(DATASET RECORDS begins)

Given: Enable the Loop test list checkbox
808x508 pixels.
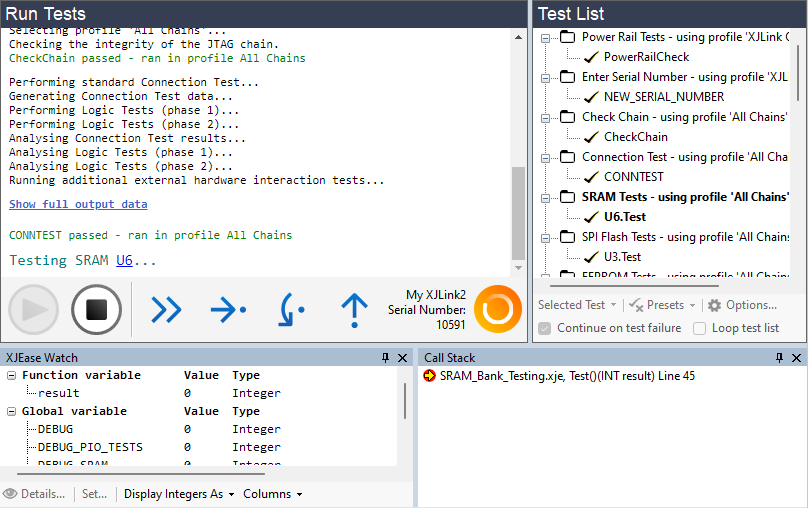Looking at the screenshot, I should (x=700, y=328).
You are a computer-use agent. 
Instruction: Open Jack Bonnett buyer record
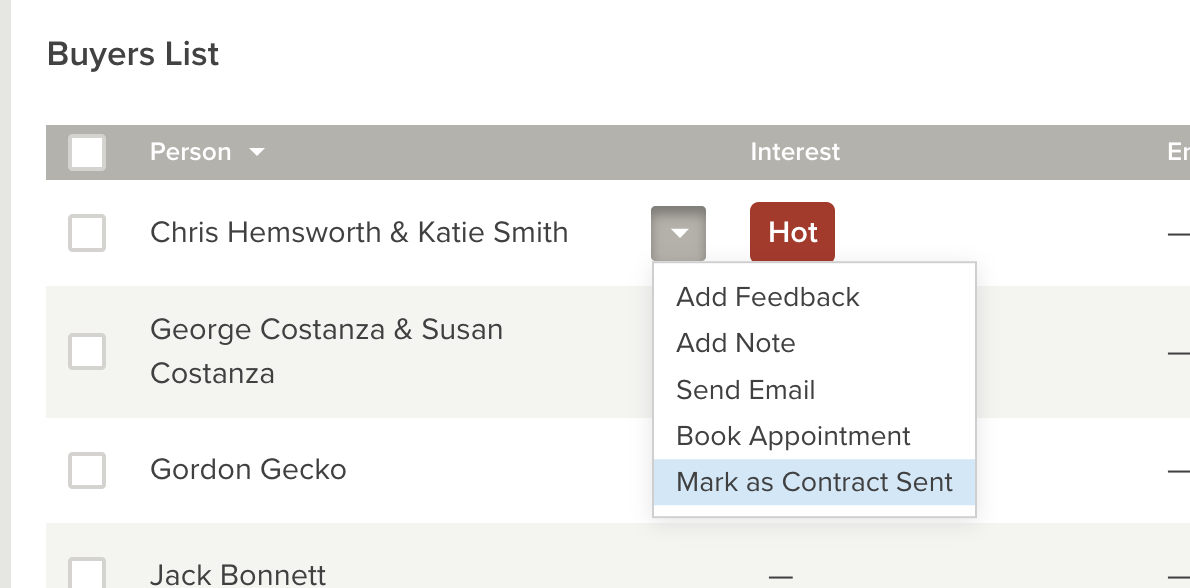coord(238,574)
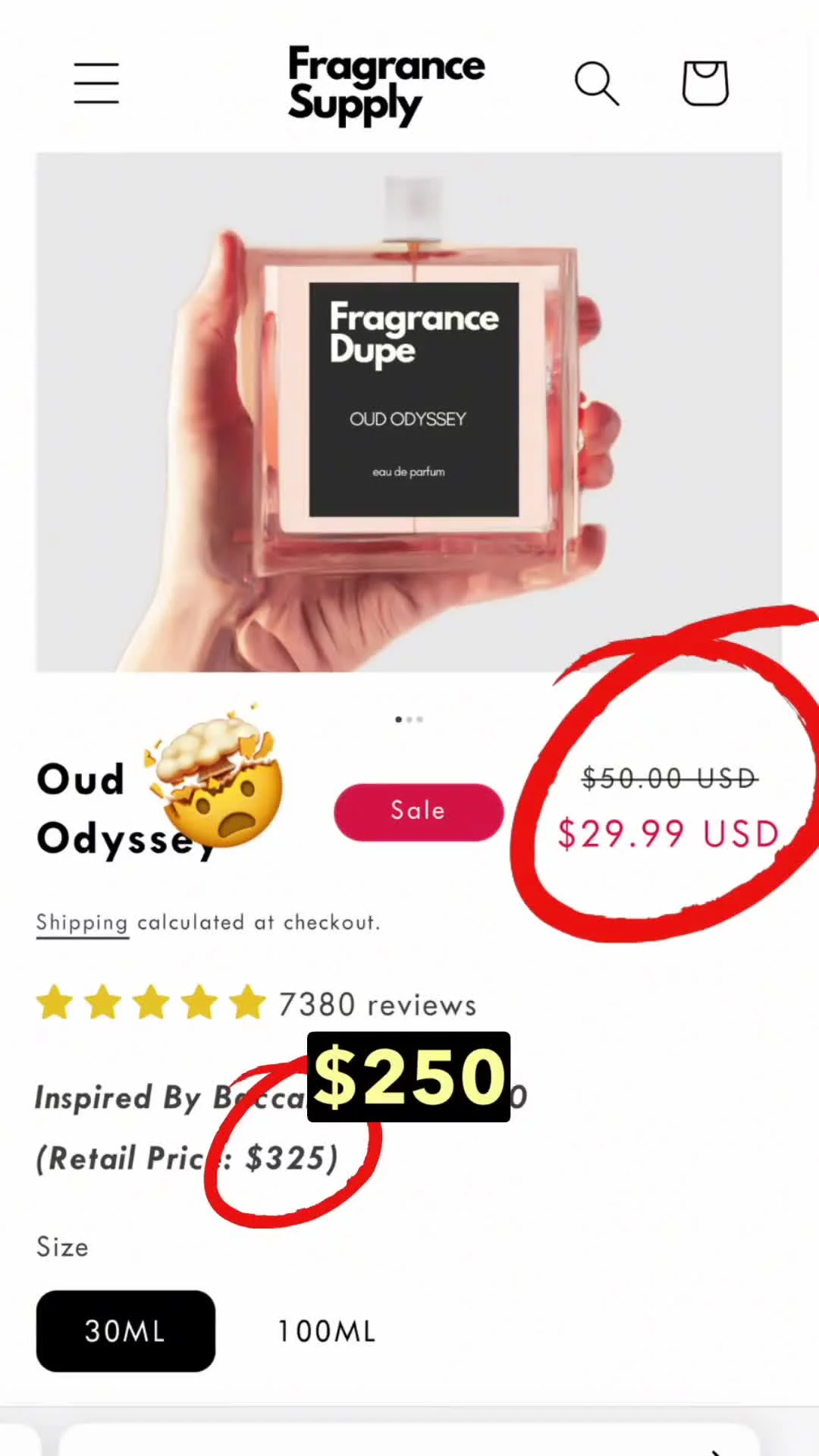Click the crossed-out $50.00 USD price
The height and width of the screenshot is (1456, 819).
(670, 778)
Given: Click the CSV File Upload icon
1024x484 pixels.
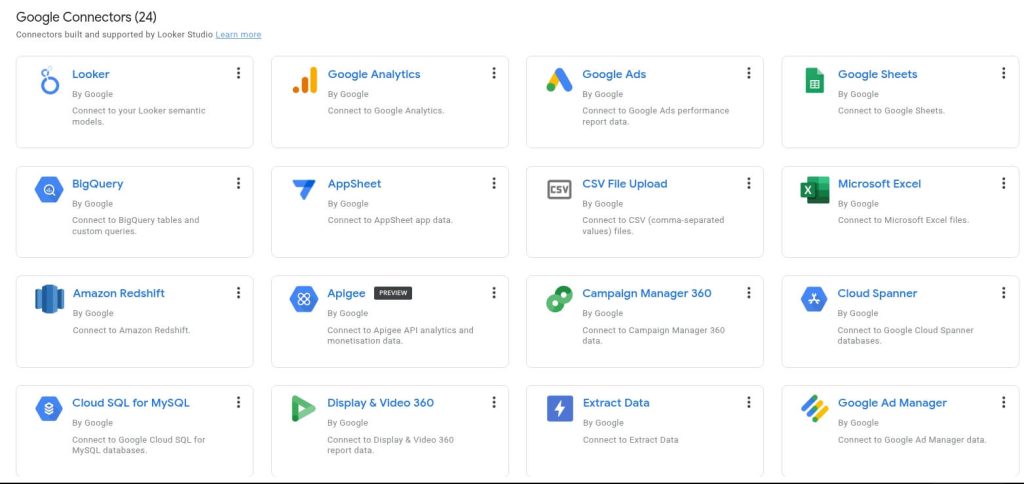Looking at the screenshot, I should (559, 190).
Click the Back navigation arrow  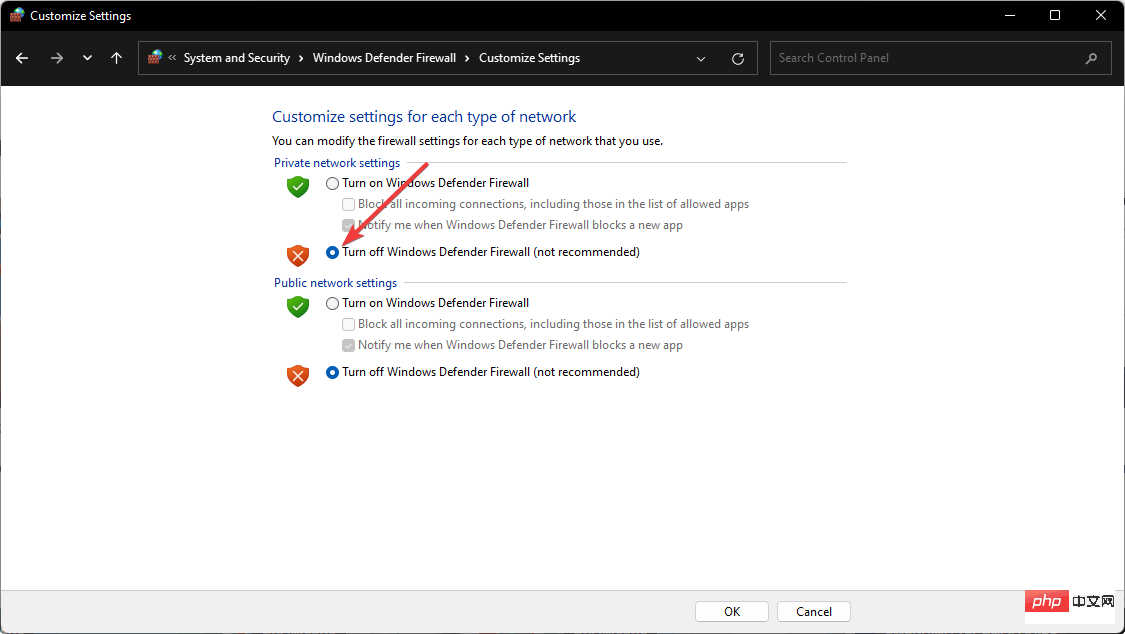[22, 58]
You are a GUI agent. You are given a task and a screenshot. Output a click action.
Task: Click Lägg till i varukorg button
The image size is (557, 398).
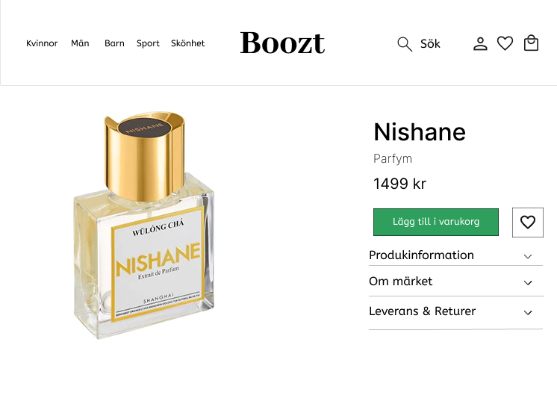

(DATASET RECORDS ends)

*PROBLEM DETAILS*
Look through the entries above, find each line containing "agent", and copy it.

*RESPONSE TO THE TASK*
You are a computer-use agent. 
You are a GUI agent. You are given a task and a screenshot. Output a click action.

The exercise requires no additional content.